§ **Exercise objective**: Rewrite the data below, replacing every instance of "Image resolution" with "Screen size" and changing nothing else.

§ **Available data**:
□ □ □
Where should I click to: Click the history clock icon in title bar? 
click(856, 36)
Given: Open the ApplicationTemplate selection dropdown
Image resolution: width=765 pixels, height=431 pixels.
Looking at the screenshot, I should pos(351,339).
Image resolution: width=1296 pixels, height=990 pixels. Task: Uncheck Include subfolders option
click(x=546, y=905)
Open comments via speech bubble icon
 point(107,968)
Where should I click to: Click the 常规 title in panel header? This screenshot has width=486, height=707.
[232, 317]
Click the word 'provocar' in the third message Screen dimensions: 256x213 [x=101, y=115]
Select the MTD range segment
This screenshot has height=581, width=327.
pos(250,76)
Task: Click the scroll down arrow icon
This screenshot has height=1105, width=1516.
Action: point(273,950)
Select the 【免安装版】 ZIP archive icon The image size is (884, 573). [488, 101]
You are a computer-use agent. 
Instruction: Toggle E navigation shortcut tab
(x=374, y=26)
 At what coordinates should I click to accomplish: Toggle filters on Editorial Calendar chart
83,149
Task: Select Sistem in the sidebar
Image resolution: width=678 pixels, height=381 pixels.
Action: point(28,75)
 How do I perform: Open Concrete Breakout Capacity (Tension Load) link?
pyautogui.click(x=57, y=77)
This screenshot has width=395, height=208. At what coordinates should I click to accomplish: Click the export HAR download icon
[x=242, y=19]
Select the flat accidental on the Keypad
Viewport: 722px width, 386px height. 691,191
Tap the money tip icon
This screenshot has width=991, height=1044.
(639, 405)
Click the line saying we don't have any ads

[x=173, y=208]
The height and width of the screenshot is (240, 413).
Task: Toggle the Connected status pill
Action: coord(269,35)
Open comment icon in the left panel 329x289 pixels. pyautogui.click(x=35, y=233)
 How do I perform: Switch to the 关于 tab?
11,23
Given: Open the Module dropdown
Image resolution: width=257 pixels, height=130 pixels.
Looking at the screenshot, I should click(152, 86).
□ □ □
§ **Result for this exercise**:
Where should I click to: Click the history clock icon in title bar? 
click(856, 36)
Given: Open the ApplicationTemplate selection dropdown
Screen size: width=765 pixels, height=431 pixels.
Looking at the screenshot, I should pos(351,339).
Screen size: width=1296 pixels, height=990 pixels. Task: Uncheck Include subfolders option
click(x=546, y=905)
Open comments via speech bubble icon
 point(107,968)
Where should I click to: Click the 常规 title in panel header? This screenshot has width=486, height=707.
[232, 317]
Click the word 'provocar' in the third message Screen dimensions: 256x213 [x=101, y=115]
Select the MTD range segment
This screenshot has height=581, width=327.
pos(250,76)
Task: Click the scroll down arrow icon
This screenshot has height=1105, width=1516.
Action: point(273,950)
Select the 【免安装版】 ZIP archive icon The image size is (884, 573). [488, 101]
You are a computer-use agent. 
Instruction: Toggle E navigation shortcut tab
(x=374, y=26)
 At what coordinates should I click to accomplish: Toggle filters on Editorial Calendar chart
83,149
Task: Select Sistem in the sidebar
Screen size: width=678 pixels, height=381 pixels.
Action: point(28,75)
 How do I perform: Open Concrete Breakout Capacity (Tension Load) link?
pyautogui.click(x=57, y=77)
This screenshot has width=395, height=208. At what coordinates should I click to accomplish: Click the export HAR download icon
[x=242, y=19]
Select the flat accidental on the Keypad
Viewport: 722px width, 386px height. 691,191
Tap the money tip icon
This screenshot has width=991, height=1044.
(639, 405)
Click the line saying we don't have any ads

[x=173, y=208]
The height and width of the screenshot is (240, 413).
Task: Toggle the Connected status pill
Action: coord(269,35)
Open comment icon in the left panel 329x289 pixels. pyautogui.click(x=35, y=233)
 How do I perform: Switch to the 关于 tab?
11,23
Given: Open the Module dropdown
Screen size: width=257 pixels, height=130 pixels.
Looking at the screenshot, I should click(152, 86).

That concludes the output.